_TEXTO DEL DOCUMENTO_.
━━━━━━━━━━━━━━━━━━━━

A lo largo de su vida, sin embargo, Jesús se niega a ejercer el juicio, enfrentándose a la impaciencia de aquellos que se consideran justos y, por lo tanto, quieren arrancar ya en la historia la cizaña, corriendo el riesgo de arrancar también el trigo: “Dejad que ambos crezcan juntos hasta la cosecha, y al tiempo de la cosecha diré a los segadores: Recoged primero la cizaña y atadla en manojos para quemarla; pero reunid el trigo en mi granero” (Mt 13,30). Por otro lado, Jesús anuncia con imágenes apocalípticas la llegada del día del juicio, especialmente en su discurso escatológico (cf. Mc 13 y paralelos). Como judío creyente, confiesa que este mundo y esta creación se encaminan hacia un final, hacia el “día del Señor” (que en el Nuevo Testamento se convertirá en “el día de nuestro Señor Jesucristo”: 1Cor 1,8), día de salvación y de juicio. Esto ocurre por un diseño preciso del Dios que es Señor de la historia y del tiempo, quien desea instaurar su reino de justicia y paz, dando inicio a los cielos nuevos y la tierra nueva que él ha preparado (cf. Is 65,17; 2P 3,13; Ap 21,1). Todo esto coincidirá con la venida gloriosa del Hijo del hombre: “Entonces verán al Hijo del hombre venir en las nubes con gran poder y gloria” (Mc 13,26; cf. Dn 7,13-14).

━━━━━━━━━━━━━━━━━━━━

_DATOS PROPORCIONADOS_.
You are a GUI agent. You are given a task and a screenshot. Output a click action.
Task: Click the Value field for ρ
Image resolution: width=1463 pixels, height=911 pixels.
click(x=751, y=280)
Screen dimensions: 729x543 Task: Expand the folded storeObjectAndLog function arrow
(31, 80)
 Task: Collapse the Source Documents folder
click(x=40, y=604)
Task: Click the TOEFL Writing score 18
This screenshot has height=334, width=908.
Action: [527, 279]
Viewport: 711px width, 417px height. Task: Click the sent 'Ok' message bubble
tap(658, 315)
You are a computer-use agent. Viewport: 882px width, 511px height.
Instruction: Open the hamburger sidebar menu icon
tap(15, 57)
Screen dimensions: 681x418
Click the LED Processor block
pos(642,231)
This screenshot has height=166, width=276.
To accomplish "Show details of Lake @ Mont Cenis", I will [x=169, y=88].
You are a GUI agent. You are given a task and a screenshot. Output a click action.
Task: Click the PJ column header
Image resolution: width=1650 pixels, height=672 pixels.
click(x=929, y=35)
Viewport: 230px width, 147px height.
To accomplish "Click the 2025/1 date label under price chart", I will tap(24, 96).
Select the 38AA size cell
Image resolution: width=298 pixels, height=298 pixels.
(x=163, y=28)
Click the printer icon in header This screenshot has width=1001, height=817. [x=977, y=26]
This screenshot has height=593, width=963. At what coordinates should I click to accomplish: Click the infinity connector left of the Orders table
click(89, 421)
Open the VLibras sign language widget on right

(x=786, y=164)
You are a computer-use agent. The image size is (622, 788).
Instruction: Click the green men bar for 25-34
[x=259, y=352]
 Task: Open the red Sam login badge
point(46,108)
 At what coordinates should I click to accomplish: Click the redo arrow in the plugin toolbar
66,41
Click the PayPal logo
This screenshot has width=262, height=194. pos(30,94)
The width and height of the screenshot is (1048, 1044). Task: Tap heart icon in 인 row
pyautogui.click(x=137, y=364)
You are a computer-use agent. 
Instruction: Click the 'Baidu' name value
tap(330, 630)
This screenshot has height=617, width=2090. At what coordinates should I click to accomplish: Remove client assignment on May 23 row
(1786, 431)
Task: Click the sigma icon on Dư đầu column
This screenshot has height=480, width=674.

━━━━━━━━━━━━━━━━━━━━

_QUÉ SE PIDE_. Resume en dos oraciones el texto sobre Jesús y el juicio final.

_RESPUESTA_. A lo largo de su vida, Jesús se niega a ejercer el juicio y, frente a quienes se consideran justos y quieren arrancar ya la cizaña, manda dejar crecer juntos la cizaña y el trigo hasta la cosecha. Al mismo tiempo, anuncia con imágenes apocalípticas el día del juicio, día de salvación y de juicio hacia el que se encaminan este mundo y esta creación por un diseño preciso de Dios, y que coincidirá con la venida gloriosa del Hijo del hombre.